DayStar produce two versions of Quark which work at different bandwidths. There first, a chromosphere version with a narrow bandwidth, and a second, a prominence version with a wider bandwidth. The former is designed for greater resolution of surface features, however, it will also show prominence features at increased camera gain settings.
The Combo Quark requires an optical system of focal ratio F15 (focal ratio = focal length/aperture) or greater to work effectively. If, for example, you have an 90mm F10 refractor with an aperture stop of 60mm it will give a F15 system with quite a large field of view. A normal Barlow can be attached to the front of the Quark to boost the amplification. The 60mm/F15 example with the addition of a 1.5x Barlow will transform this to a F36 system. If you now remove the aperture stop to regain the full aperture you now have a 90mm/F24 system. A 2x Barlow with the 90mm aperture results in a F37 system. The focal ratio can be adjusted to the size and resolution required for the solar feature to be observed. The increase in F number also improves the contrast in the observed features. For a fixed cost of the Quark and the appropriate energy rejection filter you can have a modestly priced 90mm aperture solar telescope.
For imaging the solar features a monochrome digital camera is needed with, possibly, a tilting attachment. Working at this specific H-alpha frequency can produce annoying interference fringes (called “Newton Rings”) at the image plane which can be removed by slightly tilting the camera, hence the tilting attachment. Tilting adapters can be purchased for most astronomical cameras for a few pounds.
Armed with a DayStar Combo Quark chromosphere filter, an energy rejection filter, a monochrome digital camera and a tilting attachment, you are now set-up to take on solar imaging in all its glory. For large expanses of the solar disk you can start off with a F15 arrangement and then for more detailed imaging the focal ratio can be adjusted by the use of various Barlow lenses.
Solar imaging is usually conducted in relatively unstable air so precise focusing can take quite a while to achieve. Take time over this process as it is important. Unlike the eye, which can rapidly adapt to subtle changes in focal length, the camera plane is fixed so the focal plane will move back and forth in front and behind the imaging chip. Take as many frames as possible, aim for at least 60 frames per second over a one minute run and be prepared to reject up to 95% of these when stacking to form the final composite image.

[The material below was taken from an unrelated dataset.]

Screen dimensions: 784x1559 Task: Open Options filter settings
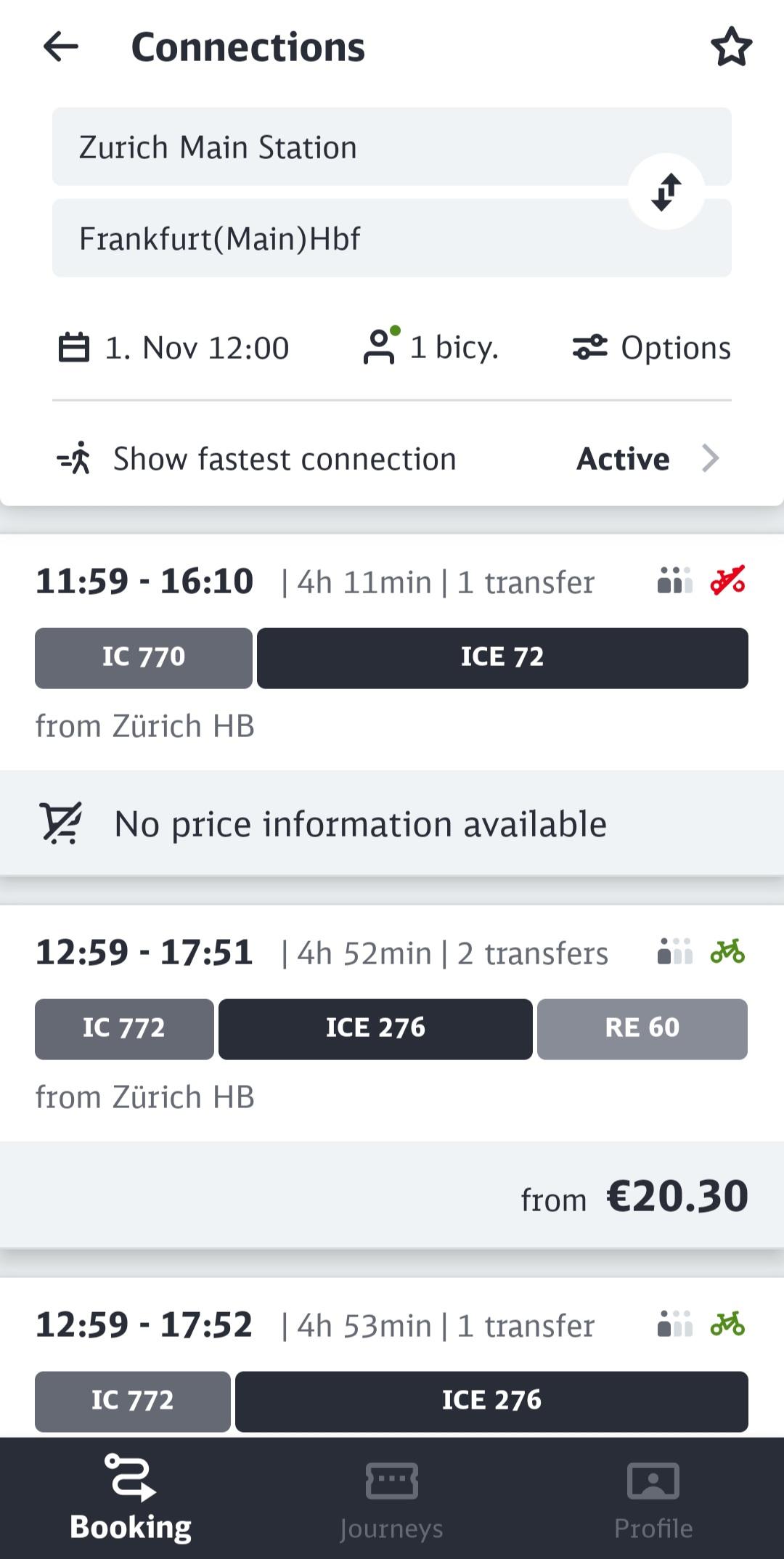[x=651, y=348]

For imaging prominences the same technique applies but this time the camera gain will need to be increased substantially to show these fainter features around the solar rim. The rest of the solar disk will be completely white. It is possible with the brighter prominences to show these as well as surface features but only at the larger focal ratios where the contrast is better.
Having acquired the images they will need to be processed through RegiStax or a combination of Autosakkert!2 and RegiStax to produce final monochrome images. Be prepared to discard the majority of the images at the stacking phase of these programs. Finally, the resulting image can then be suitably colour enhanced using most imaging software packages.

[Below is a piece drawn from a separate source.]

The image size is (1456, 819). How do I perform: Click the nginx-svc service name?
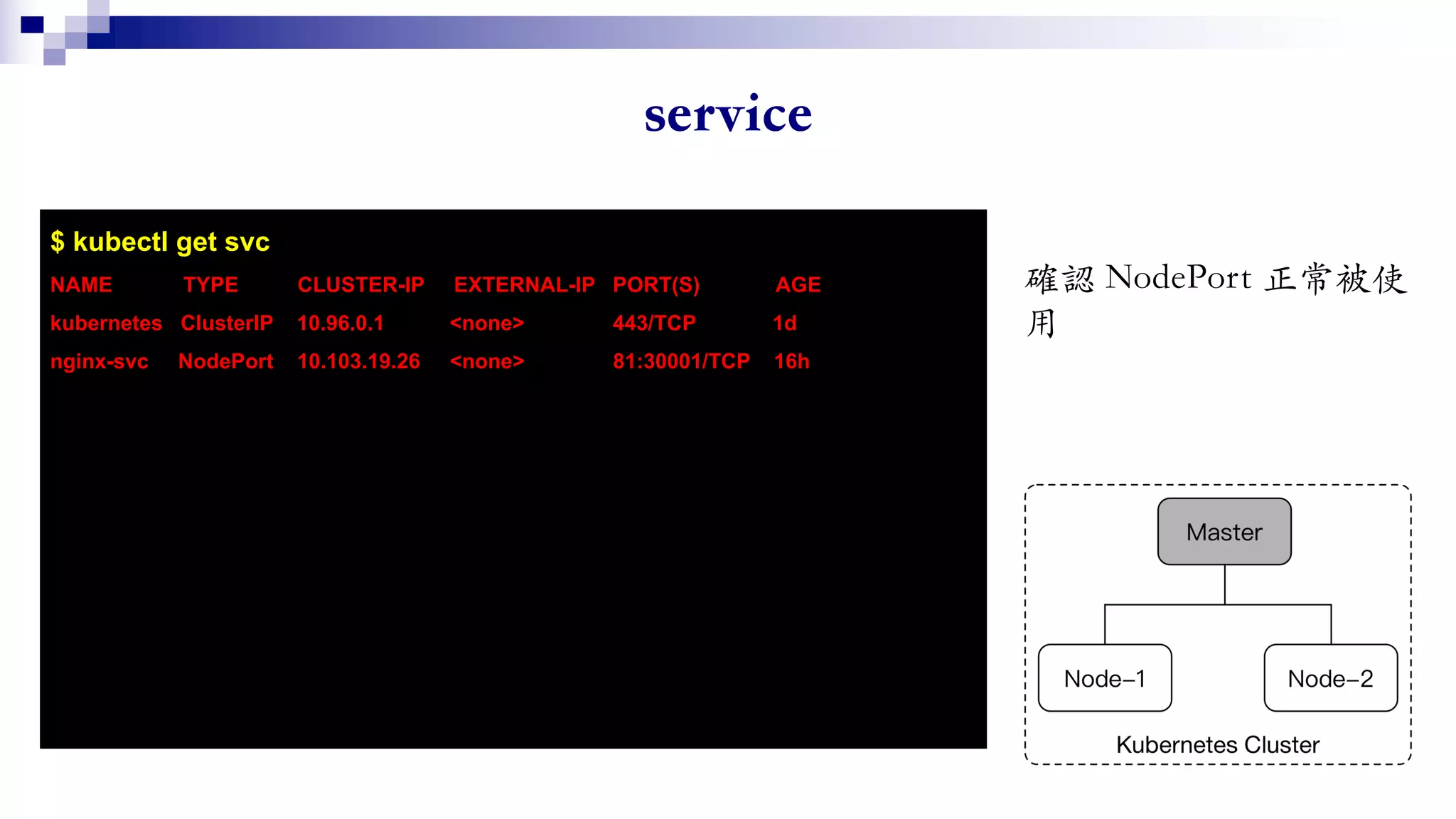(100, 361)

We also now have calcium light filters (often referred to as “CaK”) but they can only really be used with an imaging camera as our eyes are not good at seeing light at the deep blue-end of the solar spectrum.
This image, taken in the blue light of calcium shows the region immediately above the solar photosphere (the lower chromosphere). The very bright areas seen here in the image are closely associated with the sunspots (just visible in the picture).